Zu einem heiklen Thema wird nicht zuletzt der Klima- und Transformationsfonds (KTF) werden. Allein für diesen könnte sich eine Lücke im zweistelligen Milliardenbereich auftun, meinen Haushaltspolitiker. Das Schuldenbremse-Urteil aus Karlsruhe hatte das Sondervermögen mit einem Schlag um 60 Milliarden Euro reduziert.

Zwar gibt es jetzt noch Rücklagen von etwa 30 Milliarden, und die höheren CO₂-Preise sorgen für einen Zuwachs, allerdings sind auch die Begehrlichkeiten erheblich, die aus dem KTF finanziert werden sollen. Sie reichen von EEG-Kosten für Windparks bis hin zur Subventionierung von Heizungstausch und grünem Stahl.

Was vor allem die Bürger interessieren dürfte: Auch das Klimageld, das sie für die durch höhere CO₂-Preise bedingten Belastungen schadlos halten soll, will man aus dem KTF bezahlen. Allerdings dürfte es dieses in der laufenden Legislaturperiode nicht mehr geben.

Lindner will Rüstungsziele im Haushalt 2025 mittels Sozialausgabenmoratorium stoppen

Auch das Sondervermögen für die Bundeswehr ist nicht mehr unbegrenzt ausschöpfbar für die Ambitionen der Regierung und der Union im Hinblick auf Ukraine-Unterstützung und Aufrüstung. Aktueller Stand laut Chefin des Beschaffungsamts ist, dass mehr als 60 von 100 Milliarden Euro in Verträgen gebunden sind.

Um 2024 das Zwei-Prozent-Ziel der NATO zu erreichen, müsste der reguläre Wehretat von 52 Milliarden Euro um 20 Milliarden aus dem Sondervermögen aufgestockt werden. Noch mehr braucht es, um „kriegstauglich“ zu werden, wie es Bundesverteidigungsminister Boris Pistorius formuliert.

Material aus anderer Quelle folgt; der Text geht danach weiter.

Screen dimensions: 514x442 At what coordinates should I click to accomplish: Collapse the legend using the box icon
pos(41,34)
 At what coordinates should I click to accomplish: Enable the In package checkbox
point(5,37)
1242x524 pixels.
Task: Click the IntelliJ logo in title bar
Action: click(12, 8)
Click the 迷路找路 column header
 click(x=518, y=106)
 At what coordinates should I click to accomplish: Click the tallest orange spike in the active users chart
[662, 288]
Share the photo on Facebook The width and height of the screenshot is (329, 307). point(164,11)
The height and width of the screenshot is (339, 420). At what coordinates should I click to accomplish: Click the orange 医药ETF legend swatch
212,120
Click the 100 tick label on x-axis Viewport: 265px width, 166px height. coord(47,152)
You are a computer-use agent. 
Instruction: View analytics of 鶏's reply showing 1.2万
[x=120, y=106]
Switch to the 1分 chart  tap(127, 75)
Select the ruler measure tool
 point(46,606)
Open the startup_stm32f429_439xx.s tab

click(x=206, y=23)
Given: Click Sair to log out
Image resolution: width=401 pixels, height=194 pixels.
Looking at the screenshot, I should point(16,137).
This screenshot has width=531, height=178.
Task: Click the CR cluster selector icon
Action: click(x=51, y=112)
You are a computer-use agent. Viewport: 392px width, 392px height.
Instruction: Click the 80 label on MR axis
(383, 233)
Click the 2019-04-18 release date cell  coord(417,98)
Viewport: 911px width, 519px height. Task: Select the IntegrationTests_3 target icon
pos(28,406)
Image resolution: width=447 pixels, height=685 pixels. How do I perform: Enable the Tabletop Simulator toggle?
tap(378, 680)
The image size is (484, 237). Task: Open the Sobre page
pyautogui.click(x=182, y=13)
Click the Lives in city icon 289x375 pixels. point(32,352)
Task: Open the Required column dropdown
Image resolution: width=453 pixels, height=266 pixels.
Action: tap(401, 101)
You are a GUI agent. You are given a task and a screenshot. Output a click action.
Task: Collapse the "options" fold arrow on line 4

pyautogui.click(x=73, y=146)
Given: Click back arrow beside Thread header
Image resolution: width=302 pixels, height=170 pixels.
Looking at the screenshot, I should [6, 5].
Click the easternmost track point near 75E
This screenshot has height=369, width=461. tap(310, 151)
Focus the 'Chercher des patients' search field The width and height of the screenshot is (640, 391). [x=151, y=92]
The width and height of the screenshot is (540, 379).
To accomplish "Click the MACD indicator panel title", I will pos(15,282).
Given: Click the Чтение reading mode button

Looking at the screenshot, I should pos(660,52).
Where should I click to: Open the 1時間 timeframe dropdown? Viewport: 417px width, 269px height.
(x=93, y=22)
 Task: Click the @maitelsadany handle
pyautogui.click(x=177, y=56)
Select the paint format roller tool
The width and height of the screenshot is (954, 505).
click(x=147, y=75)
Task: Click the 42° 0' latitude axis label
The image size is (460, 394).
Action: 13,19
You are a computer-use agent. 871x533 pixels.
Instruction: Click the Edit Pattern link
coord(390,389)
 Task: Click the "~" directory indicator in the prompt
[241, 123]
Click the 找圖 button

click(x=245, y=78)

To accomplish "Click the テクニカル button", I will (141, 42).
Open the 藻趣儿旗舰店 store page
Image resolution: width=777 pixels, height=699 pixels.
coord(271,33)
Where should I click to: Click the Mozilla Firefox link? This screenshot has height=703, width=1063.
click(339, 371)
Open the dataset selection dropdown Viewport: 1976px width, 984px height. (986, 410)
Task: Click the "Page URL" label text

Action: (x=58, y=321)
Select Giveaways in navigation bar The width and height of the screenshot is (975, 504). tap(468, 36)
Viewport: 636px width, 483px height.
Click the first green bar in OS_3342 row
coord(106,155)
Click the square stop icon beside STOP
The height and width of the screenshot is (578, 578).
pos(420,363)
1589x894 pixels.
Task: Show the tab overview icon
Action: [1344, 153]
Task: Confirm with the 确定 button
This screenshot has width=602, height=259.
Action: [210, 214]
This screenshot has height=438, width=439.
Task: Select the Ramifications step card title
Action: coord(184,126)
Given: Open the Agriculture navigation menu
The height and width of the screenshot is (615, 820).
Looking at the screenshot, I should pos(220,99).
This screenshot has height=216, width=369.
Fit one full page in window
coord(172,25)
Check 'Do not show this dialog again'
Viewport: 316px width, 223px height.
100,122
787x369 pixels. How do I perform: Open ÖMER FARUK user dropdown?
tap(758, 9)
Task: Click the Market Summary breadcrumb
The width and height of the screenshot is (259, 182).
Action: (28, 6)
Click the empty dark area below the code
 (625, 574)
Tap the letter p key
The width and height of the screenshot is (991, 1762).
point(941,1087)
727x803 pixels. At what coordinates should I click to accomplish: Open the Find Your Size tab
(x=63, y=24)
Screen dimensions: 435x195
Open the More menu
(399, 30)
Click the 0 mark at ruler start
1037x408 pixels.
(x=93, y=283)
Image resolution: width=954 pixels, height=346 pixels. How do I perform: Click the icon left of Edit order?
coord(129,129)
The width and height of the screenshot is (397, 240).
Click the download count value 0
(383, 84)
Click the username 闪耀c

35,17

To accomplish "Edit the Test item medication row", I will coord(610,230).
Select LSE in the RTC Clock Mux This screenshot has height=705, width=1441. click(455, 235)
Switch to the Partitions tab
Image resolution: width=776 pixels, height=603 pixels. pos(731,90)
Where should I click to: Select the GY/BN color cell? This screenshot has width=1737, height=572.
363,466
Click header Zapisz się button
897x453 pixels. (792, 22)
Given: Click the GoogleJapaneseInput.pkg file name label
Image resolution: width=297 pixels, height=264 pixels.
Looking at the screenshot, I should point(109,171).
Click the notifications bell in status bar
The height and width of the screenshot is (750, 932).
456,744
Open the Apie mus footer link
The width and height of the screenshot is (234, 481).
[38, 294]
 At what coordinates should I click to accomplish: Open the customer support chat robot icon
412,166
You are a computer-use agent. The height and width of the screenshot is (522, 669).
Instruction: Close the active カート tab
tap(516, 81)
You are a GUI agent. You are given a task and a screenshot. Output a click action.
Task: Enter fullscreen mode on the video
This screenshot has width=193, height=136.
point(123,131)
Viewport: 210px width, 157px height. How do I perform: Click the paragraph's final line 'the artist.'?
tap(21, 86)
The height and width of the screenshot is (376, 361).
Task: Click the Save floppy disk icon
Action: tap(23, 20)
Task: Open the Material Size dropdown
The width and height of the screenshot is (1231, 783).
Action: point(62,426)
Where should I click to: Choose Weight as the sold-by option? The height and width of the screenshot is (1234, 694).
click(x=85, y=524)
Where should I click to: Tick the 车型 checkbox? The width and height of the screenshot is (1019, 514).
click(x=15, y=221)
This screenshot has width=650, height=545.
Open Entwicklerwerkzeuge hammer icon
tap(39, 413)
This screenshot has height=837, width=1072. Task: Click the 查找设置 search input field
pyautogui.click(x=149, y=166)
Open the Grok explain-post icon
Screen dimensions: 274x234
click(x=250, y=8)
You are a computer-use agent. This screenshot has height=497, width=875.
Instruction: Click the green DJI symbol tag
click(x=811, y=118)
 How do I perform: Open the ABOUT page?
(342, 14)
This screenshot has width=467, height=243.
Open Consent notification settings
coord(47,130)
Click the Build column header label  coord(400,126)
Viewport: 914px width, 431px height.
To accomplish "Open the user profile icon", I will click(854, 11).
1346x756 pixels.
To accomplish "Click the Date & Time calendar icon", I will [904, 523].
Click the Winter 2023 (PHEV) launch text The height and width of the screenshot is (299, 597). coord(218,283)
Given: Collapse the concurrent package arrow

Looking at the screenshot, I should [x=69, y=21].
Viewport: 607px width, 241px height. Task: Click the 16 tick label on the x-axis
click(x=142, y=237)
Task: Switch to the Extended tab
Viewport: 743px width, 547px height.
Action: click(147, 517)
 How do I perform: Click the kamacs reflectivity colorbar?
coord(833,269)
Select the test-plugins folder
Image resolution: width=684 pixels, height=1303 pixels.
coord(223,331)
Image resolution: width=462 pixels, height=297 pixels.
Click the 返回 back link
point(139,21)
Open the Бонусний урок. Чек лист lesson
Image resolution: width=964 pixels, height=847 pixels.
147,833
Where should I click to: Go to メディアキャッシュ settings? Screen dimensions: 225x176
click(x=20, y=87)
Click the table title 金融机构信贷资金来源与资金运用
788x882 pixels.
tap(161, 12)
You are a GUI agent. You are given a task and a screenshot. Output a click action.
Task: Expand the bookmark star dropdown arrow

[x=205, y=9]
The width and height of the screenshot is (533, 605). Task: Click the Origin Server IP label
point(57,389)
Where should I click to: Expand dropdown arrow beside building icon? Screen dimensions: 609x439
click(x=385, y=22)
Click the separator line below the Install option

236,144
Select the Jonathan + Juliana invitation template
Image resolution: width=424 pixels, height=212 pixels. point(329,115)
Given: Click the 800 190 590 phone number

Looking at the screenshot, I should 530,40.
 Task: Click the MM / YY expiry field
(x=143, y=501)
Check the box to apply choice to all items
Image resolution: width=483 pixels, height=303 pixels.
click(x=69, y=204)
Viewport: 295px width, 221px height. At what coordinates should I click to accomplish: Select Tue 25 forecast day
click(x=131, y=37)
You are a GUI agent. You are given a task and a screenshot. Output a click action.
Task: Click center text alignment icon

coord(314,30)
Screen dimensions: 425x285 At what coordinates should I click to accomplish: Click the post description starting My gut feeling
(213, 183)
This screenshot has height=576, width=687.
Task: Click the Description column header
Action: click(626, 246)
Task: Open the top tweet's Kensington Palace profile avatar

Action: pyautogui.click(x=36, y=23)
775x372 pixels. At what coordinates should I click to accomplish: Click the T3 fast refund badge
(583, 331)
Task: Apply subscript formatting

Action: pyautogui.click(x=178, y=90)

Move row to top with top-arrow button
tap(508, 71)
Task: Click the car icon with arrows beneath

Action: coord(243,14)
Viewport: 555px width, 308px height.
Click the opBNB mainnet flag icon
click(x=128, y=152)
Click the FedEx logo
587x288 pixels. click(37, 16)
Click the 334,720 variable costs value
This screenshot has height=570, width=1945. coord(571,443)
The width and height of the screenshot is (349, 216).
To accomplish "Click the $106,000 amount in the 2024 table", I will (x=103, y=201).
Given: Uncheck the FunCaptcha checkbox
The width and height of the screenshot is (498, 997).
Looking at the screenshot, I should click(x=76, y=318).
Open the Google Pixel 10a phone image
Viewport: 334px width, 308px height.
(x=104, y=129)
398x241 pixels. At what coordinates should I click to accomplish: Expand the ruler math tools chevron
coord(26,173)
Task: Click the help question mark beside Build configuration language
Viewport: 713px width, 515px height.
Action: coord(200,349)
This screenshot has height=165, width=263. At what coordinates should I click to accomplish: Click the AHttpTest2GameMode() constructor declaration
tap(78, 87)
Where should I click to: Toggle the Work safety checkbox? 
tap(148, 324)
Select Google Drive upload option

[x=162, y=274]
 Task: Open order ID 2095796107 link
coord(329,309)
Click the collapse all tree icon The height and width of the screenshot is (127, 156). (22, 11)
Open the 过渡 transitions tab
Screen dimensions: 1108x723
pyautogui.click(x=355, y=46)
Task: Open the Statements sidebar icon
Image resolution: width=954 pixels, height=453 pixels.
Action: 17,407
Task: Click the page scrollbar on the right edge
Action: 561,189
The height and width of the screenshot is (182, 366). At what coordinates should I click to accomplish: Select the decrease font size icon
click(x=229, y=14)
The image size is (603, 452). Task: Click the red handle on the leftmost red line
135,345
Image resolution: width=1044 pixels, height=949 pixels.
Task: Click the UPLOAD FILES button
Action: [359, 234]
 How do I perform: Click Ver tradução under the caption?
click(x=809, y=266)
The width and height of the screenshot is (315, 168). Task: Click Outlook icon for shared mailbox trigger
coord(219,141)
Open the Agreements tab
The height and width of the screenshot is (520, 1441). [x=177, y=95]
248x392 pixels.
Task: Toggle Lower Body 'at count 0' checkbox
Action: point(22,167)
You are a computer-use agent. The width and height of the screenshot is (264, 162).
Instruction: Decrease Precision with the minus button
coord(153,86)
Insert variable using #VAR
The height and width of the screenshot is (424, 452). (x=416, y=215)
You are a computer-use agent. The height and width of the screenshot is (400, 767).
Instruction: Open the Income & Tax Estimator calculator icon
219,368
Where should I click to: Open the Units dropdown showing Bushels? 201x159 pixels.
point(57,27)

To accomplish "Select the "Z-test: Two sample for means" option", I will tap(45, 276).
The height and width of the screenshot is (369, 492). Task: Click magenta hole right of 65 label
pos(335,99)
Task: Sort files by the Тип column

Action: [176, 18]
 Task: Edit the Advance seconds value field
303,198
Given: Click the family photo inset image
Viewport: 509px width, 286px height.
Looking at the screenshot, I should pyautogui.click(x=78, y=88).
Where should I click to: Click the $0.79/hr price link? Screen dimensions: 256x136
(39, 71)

Unions-Scharfmacher Roderich Kiesewetter fordert eine Aufstockung des Sondervermögens auf mindestens 300 Milliarden.

Bundeskanzler Olaf Scholz will das NATO-Ziel nicht nur einmalig, sondern dauerhaft einhalten. Auch die Ukraine-Hilfe könnte noch deutlich teurer werden, sollten die USA nicht mehr bereit sein, im bisherigen Ausmaß Geld und Waffen nach Kiew zu schaffen.

Bundesfinanzminister Christian Lindner hat in diesem Zusammenhang bereits angekündigt, dass die Rüstungsziele Einsparungen in anderen Bereichen erforderlich machen würden. Er regte deshalb einen Stopp der Ausweitung von Sozialleistungen an.

Paus wird Aufstockung der Kindergrundsicherung fordern

Diesbezüglich haben die Sozialdemokraten bereits abgewinkt. Die Grünen könnte die Frage vor eine innere Zerreißprobe stellen. Zwar stehen weder Konfrontationspolitik gegenüber Russland noch Aufrüstung dort infrage, wohl aber, inwieweit dafür der soziale Bereich „rasiert“ werden dürfte.

Bundesfamilienministerin Lisa Paus habe schon einmal um ein Haar die Koalition gesprengt, als es um die Absicherung der Kindergrundsicherung ging. Für ihr Prestigeprojekt drohte sie mit einem Veto bezüglich des bis heute nicht durch den Bundesrat gelangten Wachstumschancengesetzes.

Am Ende sah sich Paus als Siegerin, allerdings war sie möglicherweise die Einzige, die das so wahrnahm. Sozialverbände werteten die 2,4 Milliarden Euro, die Lindner Paus ab 2025 für die Kindergrundsicherung zugesagt hatte, jedenfalls eher als Trostpreis, dies vor allem deshalb, weil Paus selbst den dafür erforderlichen Finanzierungsbedarf im Vorfeld mit mindestens zwölf Milliarden angegeben hatte.

Dass sich Paus weiterhin auf dem derzeitigen Niveau wird abspeisen lassen, ist deshalb wenig wahrscheinlich – Rüstung hin oder her. Es wird daher möglicherweise doch auf einen Ausbau des Sozialetats hinauslaufen. Und dann bleibt immer noch die Frage offen, was dem Bund noch an Optionen bleibt, um einem weiteren Absturz der Konjunktur entgegenzusteuern.